(Rows for locating described items)
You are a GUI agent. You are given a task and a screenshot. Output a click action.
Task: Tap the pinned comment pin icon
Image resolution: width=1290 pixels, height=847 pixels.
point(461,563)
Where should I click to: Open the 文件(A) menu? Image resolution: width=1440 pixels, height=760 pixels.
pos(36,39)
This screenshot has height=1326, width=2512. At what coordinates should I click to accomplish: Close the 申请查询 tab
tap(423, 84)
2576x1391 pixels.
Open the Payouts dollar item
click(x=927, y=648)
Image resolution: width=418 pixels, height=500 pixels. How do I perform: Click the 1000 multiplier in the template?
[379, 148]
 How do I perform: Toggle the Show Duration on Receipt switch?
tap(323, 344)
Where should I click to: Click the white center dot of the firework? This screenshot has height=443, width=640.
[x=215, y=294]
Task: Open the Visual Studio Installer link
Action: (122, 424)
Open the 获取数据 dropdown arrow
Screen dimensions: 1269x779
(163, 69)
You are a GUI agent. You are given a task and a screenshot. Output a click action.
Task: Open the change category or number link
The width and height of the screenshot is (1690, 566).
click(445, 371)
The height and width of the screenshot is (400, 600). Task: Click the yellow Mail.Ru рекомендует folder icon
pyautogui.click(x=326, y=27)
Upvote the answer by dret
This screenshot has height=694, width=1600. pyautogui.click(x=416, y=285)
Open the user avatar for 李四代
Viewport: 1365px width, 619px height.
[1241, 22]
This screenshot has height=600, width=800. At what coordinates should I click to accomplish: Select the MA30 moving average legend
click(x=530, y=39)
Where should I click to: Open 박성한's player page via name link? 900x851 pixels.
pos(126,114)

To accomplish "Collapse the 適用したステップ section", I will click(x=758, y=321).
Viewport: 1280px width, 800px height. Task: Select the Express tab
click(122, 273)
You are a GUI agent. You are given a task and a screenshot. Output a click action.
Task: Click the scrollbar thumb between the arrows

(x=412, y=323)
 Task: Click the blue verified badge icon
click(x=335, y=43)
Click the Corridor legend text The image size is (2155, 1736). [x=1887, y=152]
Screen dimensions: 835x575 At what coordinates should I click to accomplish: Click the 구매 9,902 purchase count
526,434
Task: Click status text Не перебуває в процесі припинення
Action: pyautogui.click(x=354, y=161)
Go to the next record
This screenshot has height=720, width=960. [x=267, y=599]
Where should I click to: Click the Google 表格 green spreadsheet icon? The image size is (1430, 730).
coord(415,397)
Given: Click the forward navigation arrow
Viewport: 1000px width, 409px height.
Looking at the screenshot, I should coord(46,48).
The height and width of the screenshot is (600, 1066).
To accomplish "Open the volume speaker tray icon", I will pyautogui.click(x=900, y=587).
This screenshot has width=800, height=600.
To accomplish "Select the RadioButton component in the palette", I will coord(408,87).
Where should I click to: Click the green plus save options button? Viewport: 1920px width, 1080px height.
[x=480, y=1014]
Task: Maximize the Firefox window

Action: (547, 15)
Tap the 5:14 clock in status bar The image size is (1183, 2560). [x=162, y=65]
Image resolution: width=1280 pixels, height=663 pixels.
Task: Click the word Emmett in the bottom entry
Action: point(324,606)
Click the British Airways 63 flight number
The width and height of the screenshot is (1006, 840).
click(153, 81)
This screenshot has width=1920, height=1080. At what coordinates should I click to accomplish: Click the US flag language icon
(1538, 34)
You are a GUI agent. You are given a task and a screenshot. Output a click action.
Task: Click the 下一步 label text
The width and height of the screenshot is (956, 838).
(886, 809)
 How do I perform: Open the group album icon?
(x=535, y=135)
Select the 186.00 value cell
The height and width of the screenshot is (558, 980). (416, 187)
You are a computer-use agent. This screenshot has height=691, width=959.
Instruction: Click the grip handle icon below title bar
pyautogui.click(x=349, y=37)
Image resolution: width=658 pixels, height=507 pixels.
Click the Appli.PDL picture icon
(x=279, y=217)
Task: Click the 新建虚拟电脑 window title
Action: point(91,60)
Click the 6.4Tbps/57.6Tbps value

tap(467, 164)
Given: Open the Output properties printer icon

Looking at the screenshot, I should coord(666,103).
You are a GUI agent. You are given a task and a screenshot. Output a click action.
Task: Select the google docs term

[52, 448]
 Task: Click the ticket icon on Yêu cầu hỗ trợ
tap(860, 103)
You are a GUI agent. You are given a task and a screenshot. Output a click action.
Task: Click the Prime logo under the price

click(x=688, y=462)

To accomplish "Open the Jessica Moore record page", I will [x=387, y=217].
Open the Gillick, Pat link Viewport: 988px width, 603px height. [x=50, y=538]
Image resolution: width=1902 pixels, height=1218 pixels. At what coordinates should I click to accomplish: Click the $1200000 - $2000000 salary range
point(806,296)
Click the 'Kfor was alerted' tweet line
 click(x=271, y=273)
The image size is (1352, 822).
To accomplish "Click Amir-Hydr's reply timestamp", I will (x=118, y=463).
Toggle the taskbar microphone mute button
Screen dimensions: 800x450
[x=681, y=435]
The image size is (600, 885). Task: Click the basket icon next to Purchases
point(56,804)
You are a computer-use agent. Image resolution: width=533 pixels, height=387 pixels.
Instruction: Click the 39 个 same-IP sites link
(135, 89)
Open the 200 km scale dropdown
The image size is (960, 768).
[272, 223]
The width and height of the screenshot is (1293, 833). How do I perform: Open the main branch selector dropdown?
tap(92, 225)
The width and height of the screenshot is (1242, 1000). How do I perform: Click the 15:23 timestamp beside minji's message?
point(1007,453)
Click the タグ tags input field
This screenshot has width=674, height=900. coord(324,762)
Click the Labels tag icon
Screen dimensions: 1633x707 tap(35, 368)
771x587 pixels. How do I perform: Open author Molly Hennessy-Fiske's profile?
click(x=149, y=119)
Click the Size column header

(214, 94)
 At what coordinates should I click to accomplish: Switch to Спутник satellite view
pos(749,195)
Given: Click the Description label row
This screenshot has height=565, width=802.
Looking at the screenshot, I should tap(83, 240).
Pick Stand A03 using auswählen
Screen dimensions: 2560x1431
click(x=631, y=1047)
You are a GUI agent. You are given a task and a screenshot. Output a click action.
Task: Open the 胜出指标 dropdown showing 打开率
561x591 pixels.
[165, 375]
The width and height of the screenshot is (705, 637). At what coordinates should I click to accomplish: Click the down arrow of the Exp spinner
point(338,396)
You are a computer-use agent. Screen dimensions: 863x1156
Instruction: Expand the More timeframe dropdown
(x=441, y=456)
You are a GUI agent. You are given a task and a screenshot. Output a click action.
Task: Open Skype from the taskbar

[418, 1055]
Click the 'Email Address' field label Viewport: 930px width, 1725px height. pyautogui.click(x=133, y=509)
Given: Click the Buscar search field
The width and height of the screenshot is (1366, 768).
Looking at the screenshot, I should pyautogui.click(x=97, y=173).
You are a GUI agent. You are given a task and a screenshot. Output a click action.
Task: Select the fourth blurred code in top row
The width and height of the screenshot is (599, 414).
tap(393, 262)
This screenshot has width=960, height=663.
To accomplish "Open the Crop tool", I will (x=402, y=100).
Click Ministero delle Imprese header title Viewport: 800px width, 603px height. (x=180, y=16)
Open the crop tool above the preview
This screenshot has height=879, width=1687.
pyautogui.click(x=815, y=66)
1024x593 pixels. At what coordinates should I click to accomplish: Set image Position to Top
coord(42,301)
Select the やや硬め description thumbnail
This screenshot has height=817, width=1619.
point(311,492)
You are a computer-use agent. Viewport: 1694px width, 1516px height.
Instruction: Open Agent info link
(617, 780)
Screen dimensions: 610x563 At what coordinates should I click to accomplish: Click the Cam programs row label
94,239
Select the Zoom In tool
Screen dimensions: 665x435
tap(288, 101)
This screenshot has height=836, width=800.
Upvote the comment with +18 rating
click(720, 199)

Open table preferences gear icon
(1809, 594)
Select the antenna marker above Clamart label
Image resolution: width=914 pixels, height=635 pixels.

Directions for this task: Gather every line in the rows above that contains the string "timestamp", copying each such line in full.

Solution to the problem:
To accomplish "Click Amir-Hydr's reply timestamp", I will (x=118, y=463).
The width and height of the screenshot is (1242, 1000). How do I perform: Click the 15:23 timestamp beside minji's message?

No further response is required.